Остатки колчаковского войска еще бродят за Камой, сеют смуту на Урале. Туда, в Сибирь, бежали все: контрреволюция, кулачье. Бежал с ними и Ромашов, бросив своих детей. Их устроили в детский дом.
...Весь остаток лета работала Надя в саду у Евлампии Ивановны. Взрыхляла вокруг яблонь и груш землю, на утренней заре поливала и полола грядки, ухаживала за коровой и курами. И весь день за ней по саду бегали два пушистых котенка и ходил старый пес Жучок.
Сестрица Лапочка, как и прежде, работала в лазарете, и Надя одна в саду думала о своей прошлой жизни.
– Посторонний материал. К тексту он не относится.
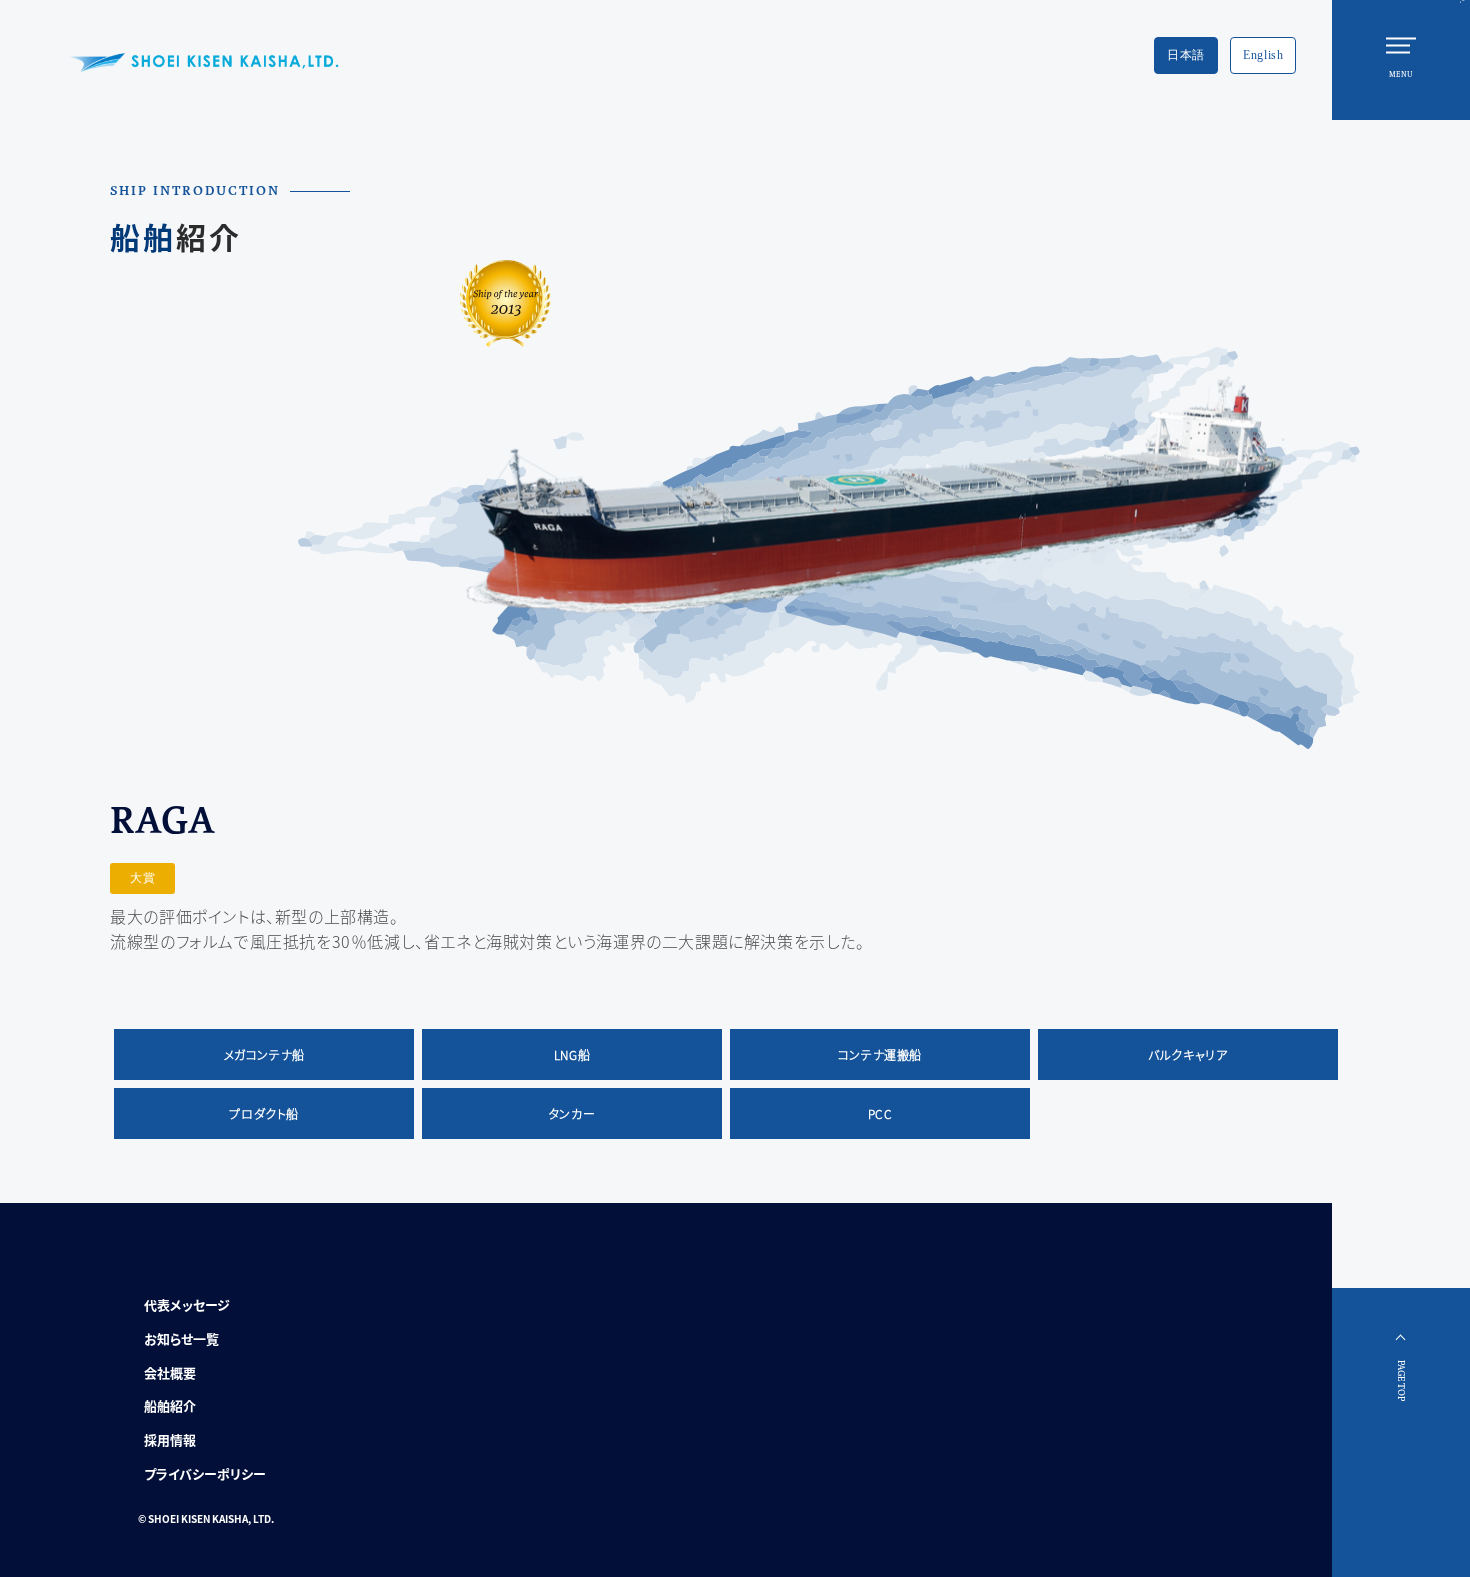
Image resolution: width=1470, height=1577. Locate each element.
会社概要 (170, 1372)
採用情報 (170, 1439)
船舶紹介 (170, 1405)
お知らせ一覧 (181, 1338)
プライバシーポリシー (205, 1473)
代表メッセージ (187, 1304)
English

Сколько людей дарили ей свою привязанность! Как нежно ее оберегали мать и тетя Дуня, как преданно любили ее Павел Георгиевич и Петр Иванович! И чем же она ответила на эту любовь, так щедро ей даримую? И что же она сама сделала, чтобы быть достойной такой преданности? Она, как в евангельской притче, зарыла свой талант.
Ее считали доброй. Но добро — это ведь действие. Она хорошо училась. Но училась для своей пользы и только для своего счастья.
И теперь она в ином свете видела и страдания Павла Георгиевича, и Петра Ивановича, и Марии Гавриловны, и тревоги матери и тети Дуни.
Как ей хотелось теперь броситься на колени перед матерью и просить у нее прощения, чтобы она не отвернулась и по-прежнему считала Надю любимой дочерью и гордилась бы ею. На миг казалось это возможным, но она опять впадала в отчаяние, не видела впереди для себя света, и как «Ученик»[14] слышала только слова смерти и печали: «Де профундис».
Осенью Надя с помощью Кузнецова была назначена учительницей в единую трудовую школу второй ступени в далеком прикамском селе.
Перед отъездом Надя пошла попрощаться с Волгой.